▶ **Prompt**:
Everything from the line containing "Where should I" through the last line of the listing below should be returned exactly, except for pictures.

<<<<

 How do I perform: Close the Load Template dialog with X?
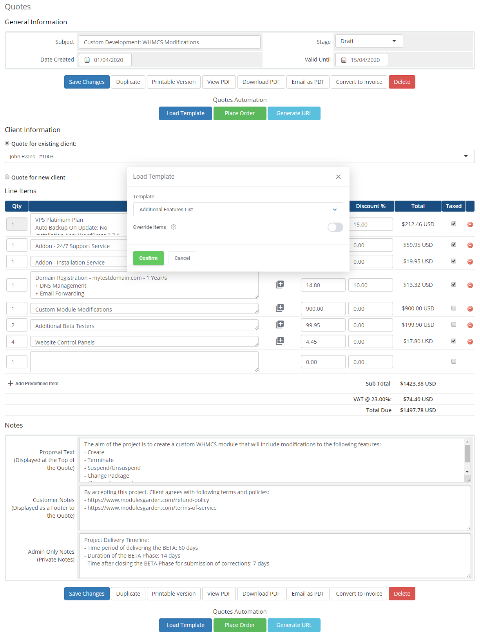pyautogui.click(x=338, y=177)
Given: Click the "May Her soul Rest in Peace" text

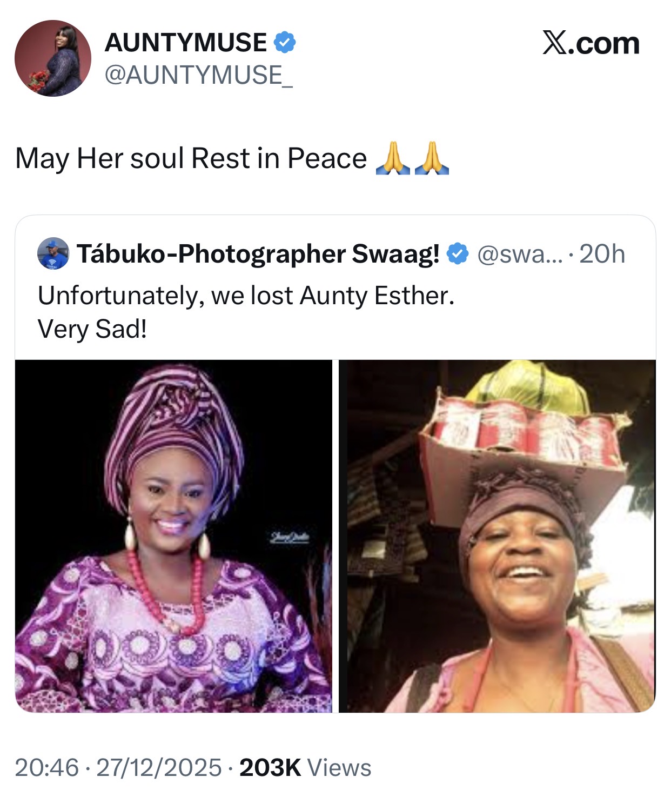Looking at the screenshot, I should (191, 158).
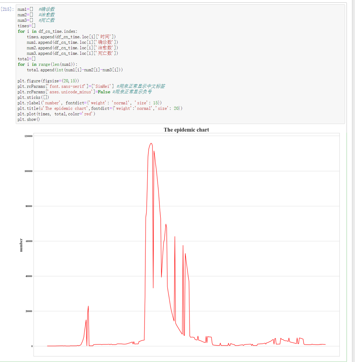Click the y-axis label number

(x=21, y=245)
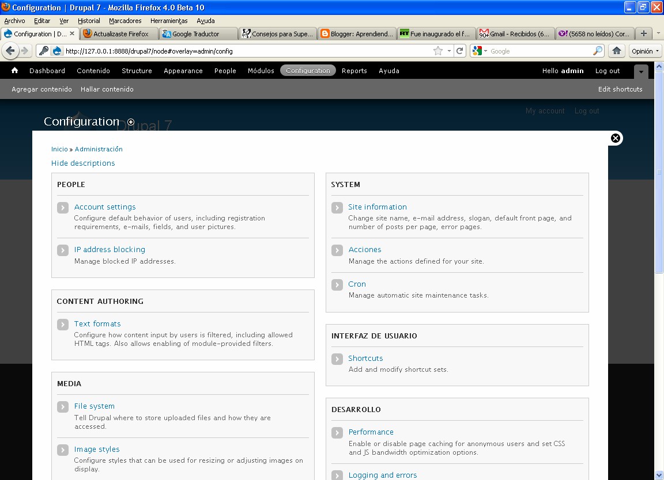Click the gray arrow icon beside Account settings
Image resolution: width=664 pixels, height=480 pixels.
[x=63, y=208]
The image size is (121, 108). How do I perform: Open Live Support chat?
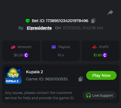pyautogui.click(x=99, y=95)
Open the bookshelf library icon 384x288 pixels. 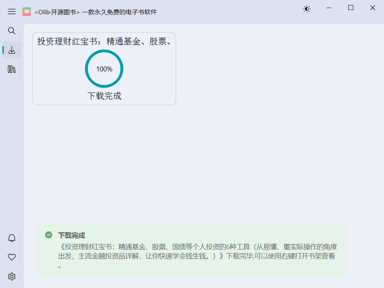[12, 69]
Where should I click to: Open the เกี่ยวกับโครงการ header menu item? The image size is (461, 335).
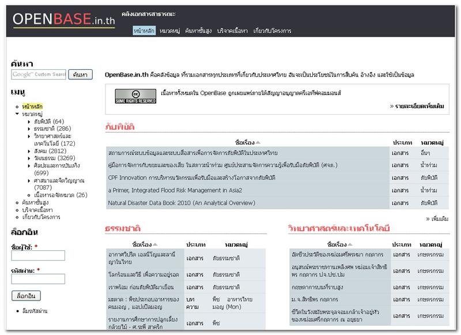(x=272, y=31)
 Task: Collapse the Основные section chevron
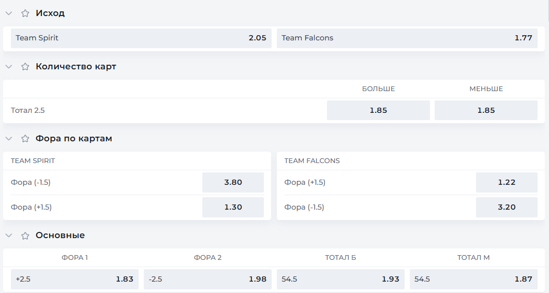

>>>>

▶ **Output for this exercise**:
Where should I click to: Open the เกี่ยวกับโครงการ header menu item? The image size is (461, 335).
(x=272, y=31)
 Task: Collapse the Основные section chevron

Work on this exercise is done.